那对于手动运行的容器呢?我们通过 docker run 运行 nginx:
1 2 3 4
root@shida-machine:~# docker run --name nginx -d nginx 46ebb365f6be060a6950f44728e4f11e4666bf2fb007cad557ffc65ecf8aded8 root@shida-machine:~# docker ps | grep nginx 46ebb365f6be nginx "nginx -g 'daemon of…" 9 seconds ago Up 6 seconds 80/tcp nginx
杀死该容器:
1 2 3 4
root@shida-machine:~# docker kill 46ebb365f6be 46ebb365f6be root@shida-machine:~# docker ps -a | grep nginx 46ebb365f6be nginx "nginx -g 'daemon of…" About a minute ago Exited (137) 18 seconds ago nginx
经过几分钟,我们发现该死亡容器还是会存在的,Kubelet 不会清理这类容器!
小结
Kubelet 每 5 分钟进行一次镜像清理。当磁盘使用率超过上限阈值,Kubelet 会按照 LRU 策略逐一清理没有被任何容器所使用的镜像,直到磁盘使用率降到下限阈值或没有空闲镜像可以清理。Kubelet 认为镜像可被清理的标准是未被任何 Pod 容器(包括那些死亡了的容器)所引用,那些非 Pod 容器(如用户通过 docker run 启动的容器)是不会被用来计算镜像引用关系的。也就是说,即便用户运行的容器使用了 A 镜像,只要没有任何 Pod 容器使用到 A,那 A 镜像对于 Kubelet 而言就是可被回收的。但是我们无需担心手动运行容器使用的镜像会被意外回收,因为 Kubelet 的镜像删除是非 force 类型的,底层容器运行时会使存在容器关联的镜像删除操作失败(因为 Docker 会认为仍有容器使用着 A 镜像)。

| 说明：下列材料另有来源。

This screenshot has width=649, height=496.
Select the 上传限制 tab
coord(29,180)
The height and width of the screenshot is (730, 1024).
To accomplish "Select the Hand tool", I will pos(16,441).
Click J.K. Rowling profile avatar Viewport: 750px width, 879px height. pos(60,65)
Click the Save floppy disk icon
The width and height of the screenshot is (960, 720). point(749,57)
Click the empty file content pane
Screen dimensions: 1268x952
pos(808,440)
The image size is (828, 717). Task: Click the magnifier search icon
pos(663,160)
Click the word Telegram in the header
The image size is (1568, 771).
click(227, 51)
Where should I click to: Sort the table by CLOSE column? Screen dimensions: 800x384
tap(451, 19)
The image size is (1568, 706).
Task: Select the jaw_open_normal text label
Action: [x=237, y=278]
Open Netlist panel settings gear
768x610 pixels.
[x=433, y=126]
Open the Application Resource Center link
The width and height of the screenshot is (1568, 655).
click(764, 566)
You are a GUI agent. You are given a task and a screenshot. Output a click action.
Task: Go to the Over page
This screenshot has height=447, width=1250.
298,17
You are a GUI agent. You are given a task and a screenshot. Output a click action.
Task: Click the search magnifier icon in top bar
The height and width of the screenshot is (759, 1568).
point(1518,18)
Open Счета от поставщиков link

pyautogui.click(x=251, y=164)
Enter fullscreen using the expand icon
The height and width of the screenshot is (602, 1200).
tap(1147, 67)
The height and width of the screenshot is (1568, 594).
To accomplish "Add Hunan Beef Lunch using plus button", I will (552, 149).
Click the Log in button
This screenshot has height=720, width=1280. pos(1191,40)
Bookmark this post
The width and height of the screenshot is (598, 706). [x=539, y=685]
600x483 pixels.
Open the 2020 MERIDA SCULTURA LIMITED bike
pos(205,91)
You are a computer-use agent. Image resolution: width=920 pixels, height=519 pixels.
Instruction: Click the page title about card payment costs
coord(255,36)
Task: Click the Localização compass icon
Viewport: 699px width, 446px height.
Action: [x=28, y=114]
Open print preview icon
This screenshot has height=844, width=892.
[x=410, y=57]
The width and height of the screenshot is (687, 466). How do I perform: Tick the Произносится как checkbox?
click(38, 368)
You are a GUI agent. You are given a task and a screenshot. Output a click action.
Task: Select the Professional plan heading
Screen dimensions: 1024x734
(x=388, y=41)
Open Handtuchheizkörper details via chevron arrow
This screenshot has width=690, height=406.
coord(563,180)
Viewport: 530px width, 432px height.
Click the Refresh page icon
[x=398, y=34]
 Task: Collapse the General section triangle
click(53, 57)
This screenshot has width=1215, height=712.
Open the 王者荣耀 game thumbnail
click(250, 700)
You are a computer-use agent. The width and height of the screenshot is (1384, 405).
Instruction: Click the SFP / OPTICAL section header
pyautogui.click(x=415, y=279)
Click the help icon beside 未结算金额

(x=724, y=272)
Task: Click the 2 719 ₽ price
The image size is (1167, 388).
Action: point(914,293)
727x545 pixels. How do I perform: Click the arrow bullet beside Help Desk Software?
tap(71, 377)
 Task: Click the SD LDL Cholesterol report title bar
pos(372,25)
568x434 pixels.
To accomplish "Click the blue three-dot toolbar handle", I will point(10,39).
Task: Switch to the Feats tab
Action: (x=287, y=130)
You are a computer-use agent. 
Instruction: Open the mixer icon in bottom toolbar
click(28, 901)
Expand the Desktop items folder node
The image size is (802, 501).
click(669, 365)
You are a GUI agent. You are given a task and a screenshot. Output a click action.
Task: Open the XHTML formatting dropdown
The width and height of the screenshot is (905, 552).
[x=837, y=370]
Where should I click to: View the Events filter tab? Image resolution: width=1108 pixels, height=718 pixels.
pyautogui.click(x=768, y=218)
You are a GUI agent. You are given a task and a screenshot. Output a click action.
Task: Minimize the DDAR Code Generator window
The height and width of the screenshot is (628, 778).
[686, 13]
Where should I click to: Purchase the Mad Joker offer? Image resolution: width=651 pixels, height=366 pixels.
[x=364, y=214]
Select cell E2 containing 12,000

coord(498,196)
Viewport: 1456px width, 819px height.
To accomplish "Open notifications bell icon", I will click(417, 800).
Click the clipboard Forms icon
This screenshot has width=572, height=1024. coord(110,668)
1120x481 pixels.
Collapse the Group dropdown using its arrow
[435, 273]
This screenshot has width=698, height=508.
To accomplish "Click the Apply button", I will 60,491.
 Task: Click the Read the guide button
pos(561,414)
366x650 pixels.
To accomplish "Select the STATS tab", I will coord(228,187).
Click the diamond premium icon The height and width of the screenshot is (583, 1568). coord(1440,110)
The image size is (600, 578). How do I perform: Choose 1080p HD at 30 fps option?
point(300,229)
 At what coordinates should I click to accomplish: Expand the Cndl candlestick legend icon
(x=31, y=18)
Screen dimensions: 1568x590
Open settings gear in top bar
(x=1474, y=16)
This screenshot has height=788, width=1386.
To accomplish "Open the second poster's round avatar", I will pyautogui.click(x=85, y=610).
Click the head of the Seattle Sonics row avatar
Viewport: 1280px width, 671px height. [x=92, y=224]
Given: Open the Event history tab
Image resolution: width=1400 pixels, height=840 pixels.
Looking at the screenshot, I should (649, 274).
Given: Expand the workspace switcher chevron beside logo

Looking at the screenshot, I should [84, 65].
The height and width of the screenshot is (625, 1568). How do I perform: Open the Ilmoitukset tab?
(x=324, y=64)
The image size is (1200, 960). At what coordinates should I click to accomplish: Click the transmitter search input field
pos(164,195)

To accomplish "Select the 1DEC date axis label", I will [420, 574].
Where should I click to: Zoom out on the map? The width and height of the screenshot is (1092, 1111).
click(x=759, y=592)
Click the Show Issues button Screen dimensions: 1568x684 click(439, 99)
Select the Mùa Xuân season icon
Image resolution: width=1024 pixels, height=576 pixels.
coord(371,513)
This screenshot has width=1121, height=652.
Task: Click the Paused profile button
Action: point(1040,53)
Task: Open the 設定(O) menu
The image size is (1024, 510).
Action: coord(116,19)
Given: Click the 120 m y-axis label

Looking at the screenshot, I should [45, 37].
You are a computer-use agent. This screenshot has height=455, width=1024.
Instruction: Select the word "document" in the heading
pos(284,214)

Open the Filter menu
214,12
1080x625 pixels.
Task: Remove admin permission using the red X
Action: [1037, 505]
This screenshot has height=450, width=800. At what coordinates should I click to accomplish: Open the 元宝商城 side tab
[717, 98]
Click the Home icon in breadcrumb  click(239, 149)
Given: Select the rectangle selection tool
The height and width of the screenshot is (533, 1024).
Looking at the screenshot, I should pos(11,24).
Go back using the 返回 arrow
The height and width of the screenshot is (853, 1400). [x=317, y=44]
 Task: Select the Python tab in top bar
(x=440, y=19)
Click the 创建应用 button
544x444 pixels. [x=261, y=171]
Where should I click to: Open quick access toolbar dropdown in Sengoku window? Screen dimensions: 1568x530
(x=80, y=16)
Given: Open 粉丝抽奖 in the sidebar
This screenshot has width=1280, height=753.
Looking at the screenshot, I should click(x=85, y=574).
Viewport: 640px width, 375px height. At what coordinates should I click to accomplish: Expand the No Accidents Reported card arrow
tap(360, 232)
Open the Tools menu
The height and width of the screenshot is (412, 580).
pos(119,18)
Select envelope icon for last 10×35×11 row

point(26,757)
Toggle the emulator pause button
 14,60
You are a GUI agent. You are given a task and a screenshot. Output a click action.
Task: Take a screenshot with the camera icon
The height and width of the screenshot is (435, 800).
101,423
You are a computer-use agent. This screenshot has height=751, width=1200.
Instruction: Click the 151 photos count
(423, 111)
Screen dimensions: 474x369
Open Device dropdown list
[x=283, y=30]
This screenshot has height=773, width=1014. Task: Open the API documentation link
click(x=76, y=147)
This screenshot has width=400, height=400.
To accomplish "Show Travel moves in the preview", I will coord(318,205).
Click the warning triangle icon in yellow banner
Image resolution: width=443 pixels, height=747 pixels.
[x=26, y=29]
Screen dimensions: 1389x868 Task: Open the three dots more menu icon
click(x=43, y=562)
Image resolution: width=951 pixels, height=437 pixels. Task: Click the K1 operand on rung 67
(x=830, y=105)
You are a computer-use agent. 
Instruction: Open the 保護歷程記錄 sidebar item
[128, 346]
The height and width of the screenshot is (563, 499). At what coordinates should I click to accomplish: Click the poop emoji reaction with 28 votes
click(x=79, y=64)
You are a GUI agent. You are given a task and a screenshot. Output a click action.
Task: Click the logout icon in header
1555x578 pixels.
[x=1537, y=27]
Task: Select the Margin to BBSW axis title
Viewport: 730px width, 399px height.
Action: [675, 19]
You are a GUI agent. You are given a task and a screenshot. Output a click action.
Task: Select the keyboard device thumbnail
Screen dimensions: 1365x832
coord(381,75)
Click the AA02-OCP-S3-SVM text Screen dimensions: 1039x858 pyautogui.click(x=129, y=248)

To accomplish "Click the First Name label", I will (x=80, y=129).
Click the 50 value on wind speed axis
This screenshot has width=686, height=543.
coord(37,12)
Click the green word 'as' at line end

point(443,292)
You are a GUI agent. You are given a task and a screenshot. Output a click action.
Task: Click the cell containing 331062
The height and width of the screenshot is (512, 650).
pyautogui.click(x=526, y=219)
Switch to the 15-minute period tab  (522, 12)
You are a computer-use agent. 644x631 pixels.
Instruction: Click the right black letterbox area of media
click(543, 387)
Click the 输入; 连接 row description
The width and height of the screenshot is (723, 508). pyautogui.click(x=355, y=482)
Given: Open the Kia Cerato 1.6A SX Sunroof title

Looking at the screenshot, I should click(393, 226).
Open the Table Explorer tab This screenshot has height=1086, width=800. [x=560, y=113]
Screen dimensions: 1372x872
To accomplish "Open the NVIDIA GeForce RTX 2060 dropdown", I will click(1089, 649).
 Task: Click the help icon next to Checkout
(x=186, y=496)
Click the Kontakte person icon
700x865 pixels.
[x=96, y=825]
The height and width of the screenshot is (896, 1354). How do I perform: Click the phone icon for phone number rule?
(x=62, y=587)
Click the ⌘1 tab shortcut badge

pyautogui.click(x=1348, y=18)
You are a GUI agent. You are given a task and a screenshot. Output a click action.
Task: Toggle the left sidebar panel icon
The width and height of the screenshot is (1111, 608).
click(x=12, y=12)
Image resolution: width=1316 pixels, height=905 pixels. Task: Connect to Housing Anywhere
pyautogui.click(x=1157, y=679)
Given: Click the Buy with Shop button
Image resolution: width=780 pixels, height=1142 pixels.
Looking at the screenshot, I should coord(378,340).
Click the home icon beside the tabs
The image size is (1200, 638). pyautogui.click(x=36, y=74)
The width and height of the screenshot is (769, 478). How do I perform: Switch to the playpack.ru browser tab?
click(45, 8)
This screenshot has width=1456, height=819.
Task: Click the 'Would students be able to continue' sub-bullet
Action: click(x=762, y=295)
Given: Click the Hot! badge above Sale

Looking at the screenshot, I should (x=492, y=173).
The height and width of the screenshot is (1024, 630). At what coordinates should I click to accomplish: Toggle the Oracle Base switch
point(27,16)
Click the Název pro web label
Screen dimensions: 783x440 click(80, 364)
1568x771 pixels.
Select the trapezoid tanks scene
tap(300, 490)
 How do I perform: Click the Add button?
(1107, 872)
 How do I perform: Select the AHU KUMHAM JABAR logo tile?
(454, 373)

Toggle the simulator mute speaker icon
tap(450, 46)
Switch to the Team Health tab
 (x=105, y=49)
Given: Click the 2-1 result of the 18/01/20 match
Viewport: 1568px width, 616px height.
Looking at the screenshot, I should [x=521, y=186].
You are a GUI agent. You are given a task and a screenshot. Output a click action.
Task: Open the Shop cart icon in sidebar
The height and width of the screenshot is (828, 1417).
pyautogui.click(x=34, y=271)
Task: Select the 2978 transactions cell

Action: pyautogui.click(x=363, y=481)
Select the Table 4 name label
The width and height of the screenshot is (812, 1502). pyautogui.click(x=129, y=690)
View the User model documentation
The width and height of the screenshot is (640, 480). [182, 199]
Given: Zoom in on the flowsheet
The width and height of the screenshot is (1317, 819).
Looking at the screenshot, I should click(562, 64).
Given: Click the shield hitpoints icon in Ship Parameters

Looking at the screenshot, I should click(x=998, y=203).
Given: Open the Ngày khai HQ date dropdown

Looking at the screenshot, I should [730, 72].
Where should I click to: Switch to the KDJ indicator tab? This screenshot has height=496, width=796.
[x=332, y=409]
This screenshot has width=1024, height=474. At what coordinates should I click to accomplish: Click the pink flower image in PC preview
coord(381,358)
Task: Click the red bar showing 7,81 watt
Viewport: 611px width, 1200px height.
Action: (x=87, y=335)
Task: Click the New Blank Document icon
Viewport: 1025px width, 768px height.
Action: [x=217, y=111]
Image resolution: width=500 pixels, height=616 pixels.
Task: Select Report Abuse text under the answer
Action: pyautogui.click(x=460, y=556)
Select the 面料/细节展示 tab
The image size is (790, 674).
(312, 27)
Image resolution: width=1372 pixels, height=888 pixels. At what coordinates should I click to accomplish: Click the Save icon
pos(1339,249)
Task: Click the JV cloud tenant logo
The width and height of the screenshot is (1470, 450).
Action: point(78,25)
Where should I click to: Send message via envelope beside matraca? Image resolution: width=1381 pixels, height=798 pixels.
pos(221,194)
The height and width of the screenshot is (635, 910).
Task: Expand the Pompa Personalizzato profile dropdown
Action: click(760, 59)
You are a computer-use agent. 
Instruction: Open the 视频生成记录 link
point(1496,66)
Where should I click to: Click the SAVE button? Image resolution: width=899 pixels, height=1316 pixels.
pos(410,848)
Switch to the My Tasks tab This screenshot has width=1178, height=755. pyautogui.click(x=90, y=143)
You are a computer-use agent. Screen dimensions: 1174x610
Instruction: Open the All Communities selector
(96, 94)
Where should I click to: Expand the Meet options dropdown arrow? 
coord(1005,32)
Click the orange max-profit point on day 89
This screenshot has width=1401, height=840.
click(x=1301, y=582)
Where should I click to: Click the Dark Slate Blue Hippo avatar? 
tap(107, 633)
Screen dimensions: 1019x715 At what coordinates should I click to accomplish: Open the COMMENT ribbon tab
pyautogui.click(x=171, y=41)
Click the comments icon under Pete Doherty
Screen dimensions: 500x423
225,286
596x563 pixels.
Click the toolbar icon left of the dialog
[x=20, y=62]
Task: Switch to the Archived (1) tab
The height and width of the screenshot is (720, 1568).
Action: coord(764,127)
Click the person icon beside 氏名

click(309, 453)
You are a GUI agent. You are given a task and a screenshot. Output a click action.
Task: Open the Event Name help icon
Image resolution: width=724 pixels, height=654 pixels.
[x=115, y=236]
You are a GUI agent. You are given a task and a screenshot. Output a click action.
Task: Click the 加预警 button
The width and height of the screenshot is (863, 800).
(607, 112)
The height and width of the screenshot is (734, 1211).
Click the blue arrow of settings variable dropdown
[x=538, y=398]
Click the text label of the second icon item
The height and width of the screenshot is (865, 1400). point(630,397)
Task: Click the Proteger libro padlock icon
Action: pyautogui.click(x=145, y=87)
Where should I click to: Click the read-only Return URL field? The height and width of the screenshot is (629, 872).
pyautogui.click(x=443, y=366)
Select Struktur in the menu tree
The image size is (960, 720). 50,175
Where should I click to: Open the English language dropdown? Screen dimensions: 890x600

Kubelet 每 1 分钟执行一次容器清理。根据启动配置参数,Kubelet 会按照 LRU 策略依次清理每个 Pod 内的死亡容器,直到达到死亡容器限制数要求,对于 sandbox 容器,Kubelet 仅会保留最新的(这不受 GC 策略的控制)。对于日志目录,只要已经没有 Pod 继续占用,就将其清理。对于非 Pod 容器(如用户通过 docker run 启动的容器)不会被 Kubelet 垃圾回收。